Ma non tutto si sa ancora: anche se pugnaci, i Radicali non sono riusciti a sapere quanto paghiamo per la loro balneoterapia, shiatsuterapia, massaggio sportivo ed elettroscultura. E, soprattutto, in chirurgia plastica. Che potrebbe essere, forse, la fonte di spesa più interessante e, con ogni probabilità, vista l’eterna giovinezza dei nostri rappresentanti e la bella vita dei chirurghi, anche quella più alta.

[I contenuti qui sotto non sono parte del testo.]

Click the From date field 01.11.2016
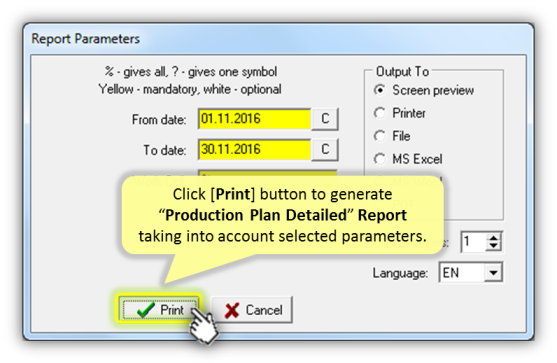The height and width of the screenshot is (363, 557). click(255, 119)
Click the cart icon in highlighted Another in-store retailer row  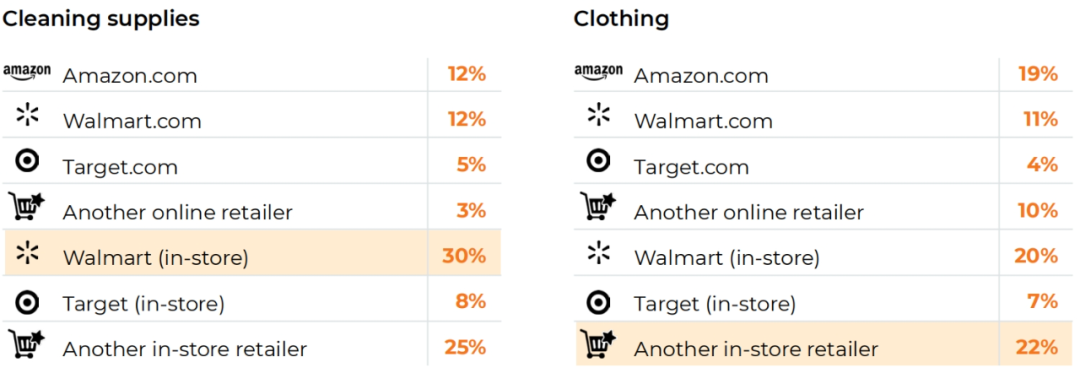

Ma attenzione: la mail non finisce qui e ci informa che, di nascosto, i nostri parlamentari ne hanno fatta un’altra delle loro. E che cosa? «sull’Espresso di qualche settimana fa c’era un articoletto che spiega che recentemente il Parlamento ha votato all’unanimità e senza astenuti un aumento di stipendio per i parlamentari pari a circa 1.135,00 al mese. Inoltre la mozione e stata camuffata in modo tale da non risultare nei verbali ufficiali». Criminali. Stiamo affogando sotto la grandine delle borse e loro, con abilità, si alzano lo stipendio. Forse per vendicarsi di aver dovuto rinunciare alle vacanze di quest’estate?
No. La testa gira troppo. Serve controllare l’Espresso, e cercare «l’articoletto» di «qualche settimana fa» Che, però, non si trova. Al suo posto, invece, ecco un sito di debunking, che ci informa, con allegria, che è tutto falso. La stessa mail gira da anni, almeno dal 2000. Di mezzo c’è sempre l’Espresso, l’articoletto, la norma «camuffata». Cambia solo la cifra. Più che lo stupore, è un sollievo. Meno male: almeno questo, non l’hanno fatto. E il resto?
Il resto è tutto vero. Ed è la prima volta che viene rilevato. La news compare sul blog di Rita Bernardini, deputata della delegazione radicale del Partito Democratico, e i dati coincidono, sono uguali. Anzi, è tutto uguale, tranne la parte dell’aumento di stipendio, che non c’è. E, guardando meglio, si vede che il testo è una lunga citazione di un articolo di Repubblica. Ma come. Non era una rivelazione? Seguiamo il link, e siamo catapultati sul sito, e, incredibile, indietro nel tempo: 11 aprile 2011. Cinque mesi fa Repubblica rendeva noti questi dati. Però. È vero che si trattava della prima volta, ma il giro del mondo di queste mail ha un po’, come dire, invecchiato lo scoop. Ma Linkiesta ne parla comunque. Per fare chiarezza, certo. E perché è sempre interessante. Contraddicendo, con tranquillità, la regola aurea che slow news is not news. Era pur sempre la prima volta.